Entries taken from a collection
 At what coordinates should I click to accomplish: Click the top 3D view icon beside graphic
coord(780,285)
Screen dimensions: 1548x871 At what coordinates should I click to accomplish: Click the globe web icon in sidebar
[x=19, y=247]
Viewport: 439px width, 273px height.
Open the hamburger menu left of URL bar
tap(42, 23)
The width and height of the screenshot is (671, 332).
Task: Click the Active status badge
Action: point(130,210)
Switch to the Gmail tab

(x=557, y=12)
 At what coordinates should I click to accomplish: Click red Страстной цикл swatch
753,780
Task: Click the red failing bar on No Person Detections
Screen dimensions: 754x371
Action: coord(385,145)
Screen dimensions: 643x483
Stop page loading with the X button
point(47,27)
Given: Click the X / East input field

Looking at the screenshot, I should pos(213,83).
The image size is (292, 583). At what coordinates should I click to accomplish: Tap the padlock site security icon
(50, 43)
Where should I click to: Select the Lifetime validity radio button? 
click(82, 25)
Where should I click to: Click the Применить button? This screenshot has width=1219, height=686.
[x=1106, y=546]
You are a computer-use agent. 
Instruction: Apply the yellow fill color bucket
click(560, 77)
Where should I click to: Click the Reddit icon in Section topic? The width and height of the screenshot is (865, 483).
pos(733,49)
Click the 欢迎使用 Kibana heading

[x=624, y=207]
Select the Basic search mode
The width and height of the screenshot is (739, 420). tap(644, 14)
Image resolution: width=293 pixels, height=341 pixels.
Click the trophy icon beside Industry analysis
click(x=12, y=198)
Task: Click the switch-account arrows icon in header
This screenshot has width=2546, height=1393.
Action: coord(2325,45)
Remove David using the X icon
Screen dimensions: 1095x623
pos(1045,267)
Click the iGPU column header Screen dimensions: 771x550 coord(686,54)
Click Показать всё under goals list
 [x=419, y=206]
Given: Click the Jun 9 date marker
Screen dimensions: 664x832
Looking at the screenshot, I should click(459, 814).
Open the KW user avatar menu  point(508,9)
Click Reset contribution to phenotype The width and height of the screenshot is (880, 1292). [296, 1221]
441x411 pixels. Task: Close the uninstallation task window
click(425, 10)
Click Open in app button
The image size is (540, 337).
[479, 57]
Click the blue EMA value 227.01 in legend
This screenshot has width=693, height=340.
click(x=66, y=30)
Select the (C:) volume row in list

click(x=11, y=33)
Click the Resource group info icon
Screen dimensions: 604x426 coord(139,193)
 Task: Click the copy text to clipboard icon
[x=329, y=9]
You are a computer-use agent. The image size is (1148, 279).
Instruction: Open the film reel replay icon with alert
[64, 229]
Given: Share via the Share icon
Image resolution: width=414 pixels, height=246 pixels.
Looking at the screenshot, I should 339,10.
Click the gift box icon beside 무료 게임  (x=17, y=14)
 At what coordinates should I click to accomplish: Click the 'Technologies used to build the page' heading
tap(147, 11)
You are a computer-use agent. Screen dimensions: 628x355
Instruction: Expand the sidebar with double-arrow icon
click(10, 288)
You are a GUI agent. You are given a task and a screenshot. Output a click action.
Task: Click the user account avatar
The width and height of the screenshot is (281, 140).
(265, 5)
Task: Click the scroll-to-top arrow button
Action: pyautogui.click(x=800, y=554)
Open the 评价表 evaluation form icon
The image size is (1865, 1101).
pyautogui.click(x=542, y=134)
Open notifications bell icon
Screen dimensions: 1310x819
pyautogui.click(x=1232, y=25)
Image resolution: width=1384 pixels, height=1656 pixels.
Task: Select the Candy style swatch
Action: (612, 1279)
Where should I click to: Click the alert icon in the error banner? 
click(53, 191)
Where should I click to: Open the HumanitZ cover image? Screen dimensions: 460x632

Request
Rewrite the data from the line containing "Click Показать всё under goals list" through the end of the data, inclusive, replacing "Instruction" with "Directive" and leaving everything else unchanged.

Answer in full
Click Показать всё under goals list
 [x=419, y=206]
Given: Click the Jun 9 date marker
Screen dimensions: 664x832
Looking at the screenshot, I should click(459, 814).
Open the KW user avatar menu  point(508,9)
Click Reset contribution to phenotype The width and height of the screenshot is (880, 1292). [296, 1221]
441x411 pixels. Task: Close the uninstallation task window
click(425, 10)
Click Open in app button
The image size is (540, 337).
[479, 57]
Click the blue EMA value 227.01 in legend
This screenshot has width=693, height=340.
click(x=66, y=30)
Select the (C:) volume row in list

click(x=11, y=33)
Click the Resource group info icon
Screen dimensions: 604x426 coord(139,193)
 Task: Click the copy text to clipboard icon
[x=329, y=9]
You are a computer-use agent. The image size is (1148, 279).
Directive: Open the film reel replay icon with alert
[64, 229]
Given: Share via the Share icon
Image resolution: width=414 pixels, height=246 pixels.
Looking at the screenshot, I should 339,10.
Click the gift box icon beside 무료 게임  (x=17, y=14)
 At what coordinates should I click to accomplish: Click the 'Technologies used to build the page' heading
tap(147, 11)
You are a computer-use agent. Screen dimensions: 628x355
Directive: Expand the sidebar with double-arrow icon
click(10, 288)
You are a GUI agent. You are given a task and a screenshot. Output a click action.
Task: Click the user account avatar
The width and height of the screenshot is (281, 140).
(265, 5)
Task: Click the scroll-to-top arrow button
Action: pyautogui.click(x=800, y=554)
Open the 评价表 evaluation form icon
The image size is (1865, 1101).
pyautogui.click(x=542, y=134)
Open notifications bell icon
Screen dimensions: 1310x819
pyautogui.click(x=1232, y=25)
Image resolution: width=1384 pixels, height=1656 pixels.
Task: Select the Candy style swatch
Action: (612, 1279)
Where should I click to: Click the alert icon in the error banner? 
click(53, 191)
Where should I click to: Open the HumanitZ cover image? Screen dimensions: 460x632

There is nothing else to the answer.